Da quel passo superstite, uscito sicuramente dalla lingua viva degli studi greci, mi par che cominci quell’antologia della buona critica d’arte, di cui si vorrà dare qui una traccia sommaria, velocissima ; per trarne, potendo, un abbozzo di conclusione.

Crolla il mondo antico; tutti morti, i raffinati conoscitori greco-romani. Alla trascendenza del Medioevo non resta che umiliare ogni dottrina mondana e ridursi, per l’arte, a un’umile precettistica di laboratorio.
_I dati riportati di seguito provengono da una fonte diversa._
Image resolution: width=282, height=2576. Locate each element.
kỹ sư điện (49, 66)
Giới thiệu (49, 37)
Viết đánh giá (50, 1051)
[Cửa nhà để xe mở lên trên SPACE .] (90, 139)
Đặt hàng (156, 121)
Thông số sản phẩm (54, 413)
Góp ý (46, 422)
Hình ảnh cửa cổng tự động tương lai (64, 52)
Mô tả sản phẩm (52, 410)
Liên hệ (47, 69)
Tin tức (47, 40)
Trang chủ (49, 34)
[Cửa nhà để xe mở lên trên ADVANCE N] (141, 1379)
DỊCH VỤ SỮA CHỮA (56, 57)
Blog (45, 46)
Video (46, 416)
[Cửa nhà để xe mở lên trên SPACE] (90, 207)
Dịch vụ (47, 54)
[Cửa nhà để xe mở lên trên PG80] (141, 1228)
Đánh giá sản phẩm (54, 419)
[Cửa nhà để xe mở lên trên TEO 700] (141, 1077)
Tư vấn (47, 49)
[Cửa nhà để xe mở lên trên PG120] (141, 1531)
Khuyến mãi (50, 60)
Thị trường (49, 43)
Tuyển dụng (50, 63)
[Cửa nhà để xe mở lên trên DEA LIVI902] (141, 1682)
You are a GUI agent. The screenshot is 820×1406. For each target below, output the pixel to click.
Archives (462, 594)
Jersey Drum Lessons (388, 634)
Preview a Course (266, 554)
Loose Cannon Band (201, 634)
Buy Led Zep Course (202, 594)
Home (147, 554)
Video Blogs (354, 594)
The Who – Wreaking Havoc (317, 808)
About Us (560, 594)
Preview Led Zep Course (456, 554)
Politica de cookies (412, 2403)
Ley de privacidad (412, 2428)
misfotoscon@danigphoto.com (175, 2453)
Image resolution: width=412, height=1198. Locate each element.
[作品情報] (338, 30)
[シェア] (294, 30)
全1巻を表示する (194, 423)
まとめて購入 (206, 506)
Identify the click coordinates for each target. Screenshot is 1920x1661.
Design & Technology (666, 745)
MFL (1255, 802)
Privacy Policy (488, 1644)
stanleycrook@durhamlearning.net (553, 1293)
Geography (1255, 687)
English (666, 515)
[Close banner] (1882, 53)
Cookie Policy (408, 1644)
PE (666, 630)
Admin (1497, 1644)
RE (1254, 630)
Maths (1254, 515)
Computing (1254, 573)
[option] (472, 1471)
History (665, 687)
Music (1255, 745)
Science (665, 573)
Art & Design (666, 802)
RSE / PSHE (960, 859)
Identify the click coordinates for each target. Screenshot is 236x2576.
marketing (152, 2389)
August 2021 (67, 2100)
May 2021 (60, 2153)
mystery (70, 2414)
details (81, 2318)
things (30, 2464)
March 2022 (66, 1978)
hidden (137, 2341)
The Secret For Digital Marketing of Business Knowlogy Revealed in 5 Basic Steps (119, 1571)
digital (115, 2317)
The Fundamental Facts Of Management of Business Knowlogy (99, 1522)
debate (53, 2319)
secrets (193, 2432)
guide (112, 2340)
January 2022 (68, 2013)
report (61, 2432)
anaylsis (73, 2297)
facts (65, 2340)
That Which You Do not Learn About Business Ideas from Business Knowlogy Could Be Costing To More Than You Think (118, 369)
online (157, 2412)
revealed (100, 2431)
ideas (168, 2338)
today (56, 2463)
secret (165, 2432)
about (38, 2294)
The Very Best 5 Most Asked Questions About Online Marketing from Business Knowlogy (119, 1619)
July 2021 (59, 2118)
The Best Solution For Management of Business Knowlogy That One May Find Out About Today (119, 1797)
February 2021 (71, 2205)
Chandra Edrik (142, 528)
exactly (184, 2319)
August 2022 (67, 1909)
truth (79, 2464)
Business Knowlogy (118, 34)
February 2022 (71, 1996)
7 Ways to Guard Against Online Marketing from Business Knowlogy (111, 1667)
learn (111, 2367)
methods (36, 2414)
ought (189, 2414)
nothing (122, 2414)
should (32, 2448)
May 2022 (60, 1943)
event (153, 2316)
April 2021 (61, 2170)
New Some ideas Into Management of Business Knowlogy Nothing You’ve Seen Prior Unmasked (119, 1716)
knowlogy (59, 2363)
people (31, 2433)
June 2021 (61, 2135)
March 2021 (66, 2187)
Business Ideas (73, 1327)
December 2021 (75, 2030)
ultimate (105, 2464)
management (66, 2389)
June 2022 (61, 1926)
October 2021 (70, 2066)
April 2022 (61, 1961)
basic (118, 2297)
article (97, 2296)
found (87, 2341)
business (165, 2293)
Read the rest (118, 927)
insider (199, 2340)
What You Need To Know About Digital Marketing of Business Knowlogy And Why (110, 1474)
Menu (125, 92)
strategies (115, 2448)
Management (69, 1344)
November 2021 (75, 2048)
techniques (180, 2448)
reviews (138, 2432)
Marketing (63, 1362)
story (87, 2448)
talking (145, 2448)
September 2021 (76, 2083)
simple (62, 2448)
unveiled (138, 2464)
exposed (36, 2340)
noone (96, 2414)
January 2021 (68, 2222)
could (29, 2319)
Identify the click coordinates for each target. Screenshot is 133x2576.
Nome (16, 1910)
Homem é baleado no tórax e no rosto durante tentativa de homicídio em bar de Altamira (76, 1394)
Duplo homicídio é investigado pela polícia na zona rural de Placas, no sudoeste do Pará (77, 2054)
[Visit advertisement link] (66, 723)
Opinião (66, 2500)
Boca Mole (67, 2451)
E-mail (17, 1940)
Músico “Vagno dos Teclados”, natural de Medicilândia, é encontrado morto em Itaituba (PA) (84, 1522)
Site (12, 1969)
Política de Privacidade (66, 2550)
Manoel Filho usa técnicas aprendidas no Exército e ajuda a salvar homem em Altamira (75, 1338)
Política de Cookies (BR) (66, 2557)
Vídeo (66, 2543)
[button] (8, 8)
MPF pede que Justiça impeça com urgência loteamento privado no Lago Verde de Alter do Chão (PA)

Ma è tanto meglio per la critica diretta, perchè al momento buono le descrizioni dei ‘prati marmorei’ di Santa Sofia in Paolo Silenziario e i ‘tituli’ di tanti anonimi poeti sotto i mosaici romani, ci rivelano interpretazioni ineffabilmente libere. Chi non rammenta almeno: ‘Aurea conci-sis surgit pictura metallis - Et complexa simul clauditur ipsa dies - Fontibus e niveis credas aurora subire - Cor-reptas nubes roribus arva rigans - Vel qualem inter sidera lucem proferet Irim - Purpureusque pavo ipse colore nitens’. Qui, la prima, e come alta, ‘equivalenza verbale’ di un’opera d’arte; sciolta affatto dal soggetto apparente che è Sant’Agnese fra Onorio e Simmaco; ma squisitamente addetta al soggetto interno, e validamente metaforico, dello svariare delle tessere musive: una visione stillante d’alba iridata, e nient’altro.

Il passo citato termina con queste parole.